Northern India, 2009. Four travellers disembark from the Dhauladhar Express at the Pathankot train station, having arrived in Punjab to attend a wedding. Yosh, 30, a yoga teacher from Vancouver; Monica, 30, the bride’s cousin from Toronto; Reema, 26, the bride’s childhood friend, a mixed-heritage Londoner in search of her Indianness; and Jackson, 86, who is returning to India after a long hiatus in Boston, and who carries with him a small tea canister in which he has placed his wife Amelia’s ashes.
As they gather with other guests at the traditional Indian wedding, Jackson and Reema develop a reluctant, unlikely friendship that grows through mutual need and a slowly developing trust, and together with Yosh and Monica, they embark on a post-wedding journey to the Himalayas, seeking the perfect place to scatter Amelia’s ashes. As they travel together, secrets are revealed, and each of them is opened up to more questions than answers.
These intergenerational and intercultural relationships are a meeting of the past and the future, a reconciliation of past wrongs and a possibility that the future might be less violent, less selfish, less segregated. But can it be?
Author
Tessa McWatt
TESSA McWATT is the author of seven novels and two books for young people.
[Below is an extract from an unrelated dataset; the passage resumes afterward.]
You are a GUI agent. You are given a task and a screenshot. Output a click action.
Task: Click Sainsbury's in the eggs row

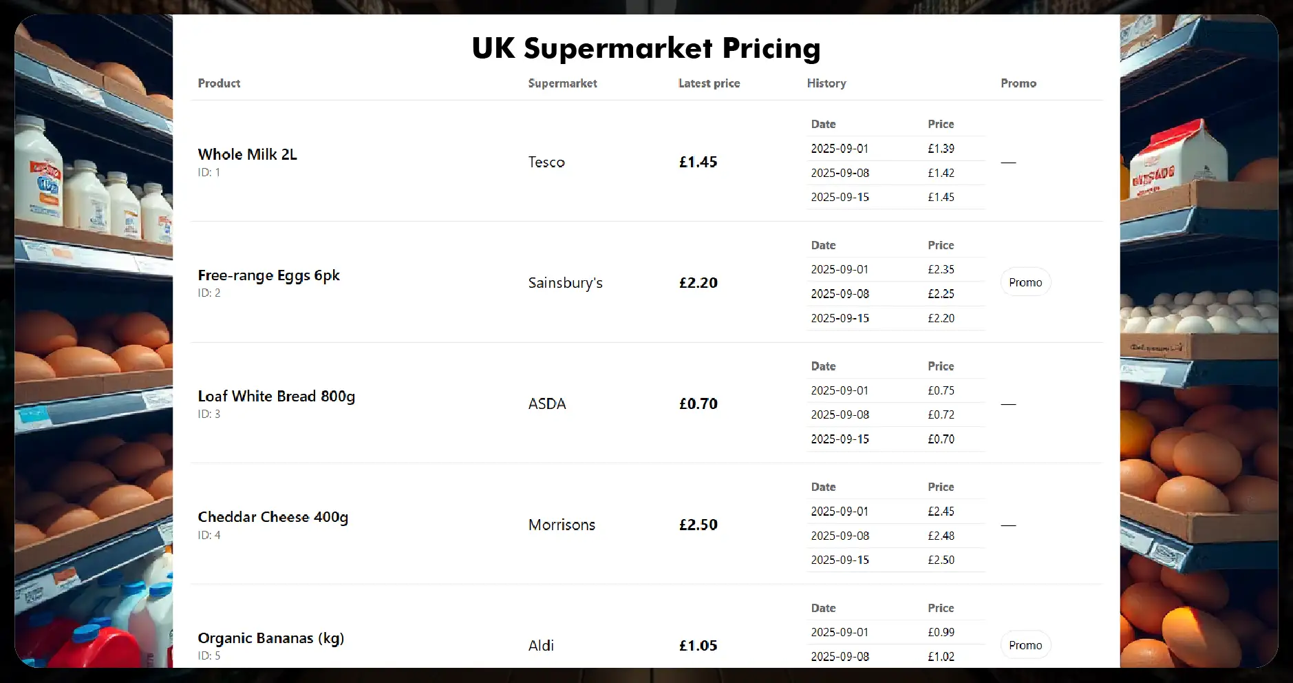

Her fiction and non-fiction have been nominated for the Governor General’s Award, the City of Toronto Book Awards, and the OCM Bocas Prize. She is the co-editor, along with Dionne Brand and Rabindranath Maharaj, of Luminous Ink: Writers on Writing in Canada. Her first picture book for children, Where Are You Agnes?, is based on the life of abstract expressionist painter Agnes Martin. She is one of the winners of the Eccles British Library Award 2018, for her memoir: Shame on Me: An Anatomy of Race and Belonging, which also won the Bocas Prize for Non-Fiction 2020 and was a finalist for the Hilary Weston Writers’ Trust Prize for Nonfiction and the Governor General’s Literary Award for Non-Fiction. She is also a librettist and Professor of Creative Writing at the University of East Anglia. Her new book, The Snag: A Mother, A Forest and Wild Grief, is a lament for the planet and a plea for change. It was shortlisted for the Hilary Weston Writers’ Trust Prize 2025 and won the Bocas Prize for Caribbean Literature for Non-Fiction 2026. Born in Guyana, and raised in Canada, she lives in London.